Perjalanan pun berlanjut di diselimuti hembus udara sejuk khas dataran tinggi, meskipun matahari bersinar terang. Jarum jam menunjukkan pukul 12.00 dan ternyata tantangan terakhir medan offroad masih satu jam lagi bisa kami tempuh untuk sampai di Desa Padang Capo Ulu, tempat di mana Tim Pemeriksa PA Tais akan melakukan sidang di tempat. Tepat Pukul 13.00 Tim berhasil menginjakkan kaki di rumah Pak Kades Padang Capo Ulu.

Kopi panas dan udara pegunungan menjadi kombinasi sempurna buat kami mengawali silaturahim di Desa Padang Capo Ulu. Setelah menikmati santap makan siang, shalat dhuhur, dan briefing dari Pendamping Tim, kami bergegas menyiapkan peralatan perjalanan menuju lokasi yang terletak di atas bukit Kayu Angit.

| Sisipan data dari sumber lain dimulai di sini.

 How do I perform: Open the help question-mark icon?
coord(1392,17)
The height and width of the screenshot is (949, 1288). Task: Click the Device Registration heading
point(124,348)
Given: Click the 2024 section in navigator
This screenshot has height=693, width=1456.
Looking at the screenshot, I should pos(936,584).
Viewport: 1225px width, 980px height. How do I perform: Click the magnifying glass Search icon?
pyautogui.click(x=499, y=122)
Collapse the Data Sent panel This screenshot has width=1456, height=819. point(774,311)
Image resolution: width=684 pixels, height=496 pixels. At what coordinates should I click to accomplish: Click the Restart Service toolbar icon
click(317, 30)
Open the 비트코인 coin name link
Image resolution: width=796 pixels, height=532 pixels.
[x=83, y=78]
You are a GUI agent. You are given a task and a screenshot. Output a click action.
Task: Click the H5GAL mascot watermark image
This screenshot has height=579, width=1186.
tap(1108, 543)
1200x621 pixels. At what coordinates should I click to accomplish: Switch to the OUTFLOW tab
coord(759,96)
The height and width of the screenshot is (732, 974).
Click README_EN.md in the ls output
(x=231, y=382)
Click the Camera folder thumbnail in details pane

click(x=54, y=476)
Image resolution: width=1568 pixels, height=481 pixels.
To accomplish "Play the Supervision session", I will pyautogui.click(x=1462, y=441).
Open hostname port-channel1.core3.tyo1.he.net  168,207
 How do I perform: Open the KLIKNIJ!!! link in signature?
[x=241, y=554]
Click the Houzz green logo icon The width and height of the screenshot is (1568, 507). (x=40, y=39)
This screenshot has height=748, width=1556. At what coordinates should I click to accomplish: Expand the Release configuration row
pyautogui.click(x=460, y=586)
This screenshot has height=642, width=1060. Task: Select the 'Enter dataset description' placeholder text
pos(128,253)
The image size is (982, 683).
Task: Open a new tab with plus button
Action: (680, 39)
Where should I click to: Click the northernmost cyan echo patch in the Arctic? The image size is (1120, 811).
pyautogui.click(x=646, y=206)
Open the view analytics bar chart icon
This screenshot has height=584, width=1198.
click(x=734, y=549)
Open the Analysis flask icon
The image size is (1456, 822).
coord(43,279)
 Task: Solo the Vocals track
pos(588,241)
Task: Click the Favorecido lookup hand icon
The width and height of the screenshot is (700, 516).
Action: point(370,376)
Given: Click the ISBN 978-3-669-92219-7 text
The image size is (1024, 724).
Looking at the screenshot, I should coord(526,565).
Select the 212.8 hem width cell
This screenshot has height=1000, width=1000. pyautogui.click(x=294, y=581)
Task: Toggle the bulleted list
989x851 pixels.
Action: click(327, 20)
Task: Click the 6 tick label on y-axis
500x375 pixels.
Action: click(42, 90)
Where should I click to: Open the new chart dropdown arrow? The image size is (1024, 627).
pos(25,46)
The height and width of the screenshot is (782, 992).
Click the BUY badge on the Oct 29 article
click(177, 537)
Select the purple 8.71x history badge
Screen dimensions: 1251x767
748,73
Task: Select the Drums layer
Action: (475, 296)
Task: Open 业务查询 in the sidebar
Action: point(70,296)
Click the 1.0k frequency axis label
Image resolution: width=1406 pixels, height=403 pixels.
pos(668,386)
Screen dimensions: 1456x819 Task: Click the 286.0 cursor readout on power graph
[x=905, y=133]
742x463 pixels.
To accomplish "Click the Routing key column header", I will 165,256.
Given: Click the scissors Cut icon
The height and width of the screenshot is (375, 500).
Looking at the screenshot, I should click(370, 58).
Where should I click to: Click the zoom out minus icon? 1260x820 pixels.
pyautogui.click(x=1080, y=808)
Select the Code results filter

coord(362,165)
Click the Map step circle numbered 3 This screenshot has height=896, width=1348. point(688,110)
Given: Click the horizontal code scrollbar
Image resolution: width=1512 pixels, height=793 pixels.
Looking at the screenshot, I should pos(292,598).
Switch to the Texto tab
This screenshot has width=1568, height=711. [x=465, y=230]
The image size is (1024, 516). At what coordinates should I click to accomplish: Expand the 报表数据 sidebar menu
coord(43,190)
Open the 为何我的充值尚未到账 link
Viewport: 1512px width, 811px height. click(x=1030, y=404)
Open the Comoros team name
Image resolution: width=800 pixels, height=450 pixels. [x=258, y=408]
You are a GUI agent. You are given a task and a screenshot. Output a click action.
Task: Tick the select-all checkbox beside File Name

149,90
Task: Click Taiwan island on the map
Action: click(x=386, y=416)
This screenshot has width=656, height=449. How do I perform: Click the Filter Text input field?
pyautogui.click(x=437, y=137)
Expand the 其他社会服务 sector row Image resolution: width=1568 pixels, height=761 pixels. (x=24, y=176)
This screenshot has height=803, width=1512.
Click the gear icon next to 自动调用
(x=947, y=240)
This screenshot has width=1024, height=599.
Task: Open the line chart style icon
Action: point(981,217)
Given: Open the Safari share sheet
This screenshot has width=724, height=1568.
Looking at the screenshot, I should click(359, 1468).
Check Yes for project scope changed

Tim telah memperoleh penjelasan singkat terkait lokasi, medan jalan hingga waktu tempuh dari Desa Padang Capo Ulu ke Bukit Kayu Angit. Akan ada sembilan kali menyeberangi sungai berbatu tanpa alat bantu transportasi. Artinya pulang pergi Tim harus siap melahap 18 kali penyeberangan besar, sedang hingga kecil. Sementara jalur pendakian secara umum merupakan jalan setapak jejak kaki para petani kopi. Sebagian besar jalur pendakian berupa tanah basah dan rumput. Batu cadas menempati sepertiga dari jalur pendakian, sedangkan lumpur dengan ketebalan 10 – 20 cm terdapat di beberapa titik. Tidak ada jalur lalu lintas utama dalam pendakian. Sepanjang pendakian akan dipandu oleh warga lokal yang sudah mengenal kawasan hutan perbukitan Kayu Angit.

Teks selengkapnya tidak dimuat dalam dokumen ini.